Job Description
The AI Systems & Machine Learning Solutions Engineer is responsible for the end-to-end lifecycle of artificial intelligence solutions, from designing custom machine learning models to architecting the automation systems that integrate these models into production environments. This individual will analyze complex business requirements to propose and build automated workflows, ensuring that AI-driven insights are seamlessly delivered through scalable technical platforms. The role requires a unique blend of statistical modeling and systems engineering to optimize operational efficiency and drive innovation.

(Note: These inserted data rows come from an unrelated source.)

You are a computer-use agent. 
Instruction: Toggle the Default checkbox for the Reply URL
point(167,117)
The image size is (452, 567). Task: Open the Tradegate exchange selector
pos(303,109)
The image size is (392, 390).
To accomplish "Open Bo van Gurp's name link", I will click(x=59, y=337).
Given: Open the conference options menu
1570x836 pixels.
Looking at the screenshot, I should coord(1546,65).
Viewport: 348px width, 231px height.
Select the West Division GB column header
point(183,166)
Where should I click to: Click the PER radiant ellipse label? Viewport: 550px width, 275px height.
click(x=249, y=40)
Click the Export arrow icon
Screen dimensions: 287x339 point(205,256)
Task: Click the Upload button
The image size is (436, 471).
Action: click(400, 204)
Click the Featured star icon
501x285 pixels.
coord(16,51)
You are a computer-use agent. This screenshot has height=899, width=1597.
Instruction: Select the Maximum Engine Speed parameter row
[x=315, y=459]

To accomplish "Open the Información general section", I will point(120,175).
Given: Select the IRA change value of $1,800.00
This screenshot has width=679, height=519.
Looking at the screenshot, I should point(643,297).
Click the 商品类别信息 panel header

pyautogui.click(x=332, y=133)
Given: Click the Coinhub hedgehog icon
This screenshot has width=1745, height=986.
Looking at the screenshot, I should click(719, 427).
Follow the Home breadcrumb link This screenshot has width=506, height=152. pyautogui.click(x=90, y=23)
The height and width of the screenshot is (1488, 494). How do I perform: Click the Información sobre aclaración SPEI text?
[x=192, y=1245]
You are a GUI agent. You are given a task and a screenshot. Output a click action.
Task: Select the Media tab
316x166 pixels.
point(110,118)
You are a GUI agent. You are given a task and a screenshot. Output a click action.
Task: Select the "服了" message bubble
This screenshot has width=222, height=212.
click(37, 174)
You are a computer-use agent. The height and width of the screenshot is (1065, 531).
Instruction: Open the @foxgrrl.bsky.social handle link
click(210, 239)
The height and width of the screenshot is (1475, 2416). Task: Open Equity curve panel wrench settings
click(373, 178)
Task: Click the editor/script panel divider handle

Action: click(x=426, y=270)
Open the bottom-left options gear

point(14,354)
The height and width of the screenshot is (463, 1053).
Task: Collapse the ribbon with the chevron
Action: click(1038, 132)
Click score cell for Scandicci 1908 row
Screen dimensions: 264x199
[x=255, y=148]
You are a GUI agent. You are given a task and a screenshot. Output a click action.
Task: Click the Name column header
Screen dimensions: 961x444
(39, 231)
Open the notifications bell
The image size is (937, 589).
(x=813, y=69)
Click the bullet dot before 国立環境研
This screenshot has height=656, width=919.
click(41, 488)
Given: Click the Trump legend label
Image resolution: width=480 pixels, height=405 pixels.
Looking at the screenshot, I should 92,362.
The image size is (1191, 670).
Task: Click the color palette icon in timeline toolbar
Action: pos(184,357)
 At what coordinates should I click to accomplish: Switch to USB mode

Major Tasks, Responsibilities & Key Accountabilities
• 25% - Model Development & Training: Designs and builds custom, re-usable machine learning models (NLP, LLMs, Predictive Analytics) based on statistical modeling and data analysis to solve specific business challenges.
• 25% - Systems Automation & Integration: Architect and develop automated pipelines and ETL jobs to manage the flow of data between AI models and enterprise applications, ensuring intuitive and efficient integration.
• 25% - MLOps & Infrastructure Maintenance: Maintain comprehensive documentation for AI workflows and manage the deployment infrastructure (CI/CD, containerization) to ensure the stability and scalability of automated AI systems.
• 25% - Technical Leadership & Strategy: Act as the technical lead for AI initiatives, working with senior leadership and stakeholders to translate business obstacles into technical requirements and actionable AI roadmaps.
We are a company committed to creating diverse and inclusive environments where people can bring their full, authentic selves to work every day. We are an equal opportunity/affirmative action employer that believes everyone matters. Qualified candidates will receive consideration for employment regardless of their race, color, ethnicity, religion, sex (including pregnancy), sexual orientation, gender identity and expression, marital status, national origin, ancestry, genetic factors, age, disability, protected veteran status, military or uniformed service member status, or any other status or characteristic protected by applicable laws, regulations, and ordinances. If you need assistance and/or a reasonable accommodation due to a disability during the application or recruiting process, please send a request to HR@insightglobal.com.To learn more about how we collect, keep, and process your private information, please review Insight Global's Workforce Privacy Policy: https://insightglobal.com/workforce-privacy-policy/.
Required Skills & Experience
Education Required
The knowledge, skills, and abilities typically acquired through the completion of a bachelor's degree program or equivalent degree in Computer Science, Data Science, Artificial Intelligence, or a related field.
Years of Relevant Work Experience
4+ years in a role focused on Machine Learning development or Systems Automation.
Preferred Qualifications
• Proven experience as an AI/ML Engineer and/or Systems Automation Engineer.
• Expertise in Python and deep learning frameworks (e.g., PyTorch, TensorFlow) and automation tools (e.g., LangChain, Airflow).
• Background in MLOps, including containerization (Docker/Kubernetes) and cloud-native AI services (AWS SageMaker, Azure AI, or GCP Vertex AI).
• Knowledge of SQL queries, API design (REST/GraphQL), and database management systems.
• Analytical mind with a problem-solving aptitude and the ability to take initiative in an innovative environment.
Knowledge, Skills, Abilities and Competencies
• Action Oriented
• Collaborates
• Drives Results
• Communicates Effectively
• Customer Focus
• Strategic Mindset
Benefit packages for this role will start on the 1st day of employment and include medical, dental, and vision insurance, as well as HSA, FSA, and DCFSA account options, and 401k retirement account access with employer matching. Employees in this role are also entitled to paid sick leave and/or other paid time off as provided by applicable law.